The Panthéon, in keeping with its vocation of building citizenship and programming on social issues, is presenting an exhibition on the history of Paralympism from June 11 to September 29. Featuring archives, posters, photographs, sports equipment, objects and audiovisual documents, the scenography has been designed to immerse visitors in the near-century history of Paralympism.
The exhibition is organized according to a chronological logic based on four major periods
• 1948-1960: The “Hospital Games” are organized in Stoke Mandeville, where Dr. Ludwig Guttmann initiates the movement based on an innovative experiment to promote rehabilitative sport. Until 1960, the “Stoke Games” were an increasingly important international gathering exclusively for people in wheelchairs.

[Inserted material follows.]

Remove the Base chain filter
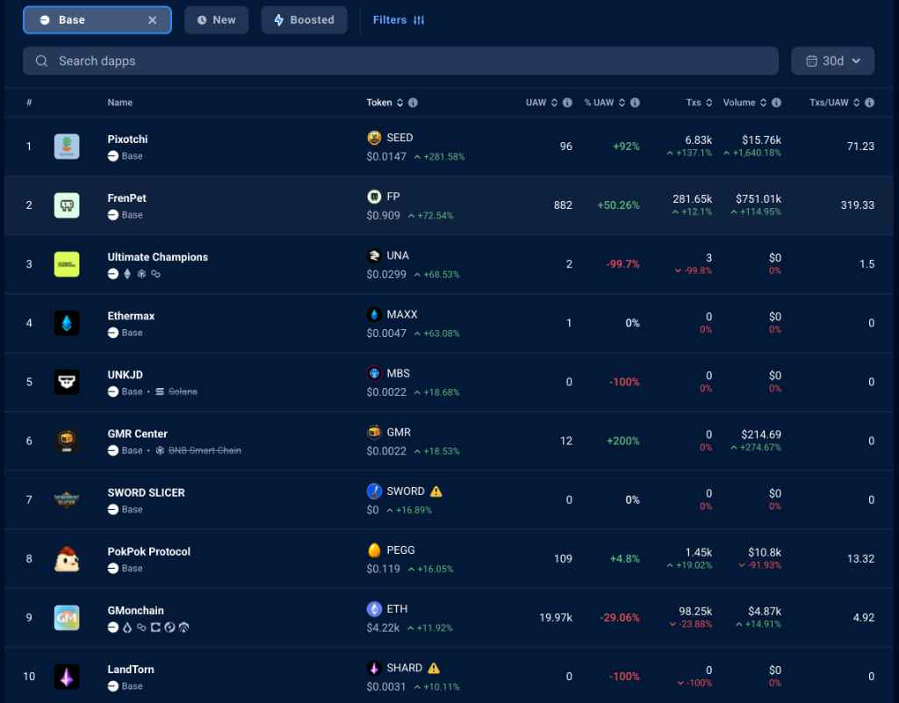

• 1960-1989: The first Paralympic Games in Rome in 1960 were still reserved for injured wheelchair users. Gradually, however, amputees, and later blind and partially-sighted athletes, were allowed to take part. It wasn't until 1984 and the New York Games that athletes with cerebral palsy were included.
• 1989-2012: period of a new Paralympism that seeks to broaden its scope and bring together all international sports federations representing athletes with different types of disability or inability, opening the door to deaf athletes and those with intellectual disabilities.
• Since 2012: The London Games in 2012 marked a turning point, with the media seizing on the Paralympic Games to stage sporting performances of an unprecedented kind. These Games also saw the reintegration of athletes with intellectual disabilities into three Para sports, while those of Tokyo in 2021 saw the appearance of new disciplines and the emergence of new Paralympic figures.
Accessibility of the exhibition and its contents to all audiences, and particularly to those with disabilities, is a major challenge. The scenography has therefore been designed to ensure a comfortable visit for all.
Extra info
At the Panthéon, where the great personalities who have earned the country's recognition through their civic commitment or their defense of republican values, the Paralympic Stories exhibition evokes those who, through their role within the Paralympic movement, have written a history based on pride in difference and the demand for a more inclusive society. The exhibition echoes the work of great men and women, in particular Louis Braille, inventor of tactile writing, who was inducted into the Panthéon in 1952.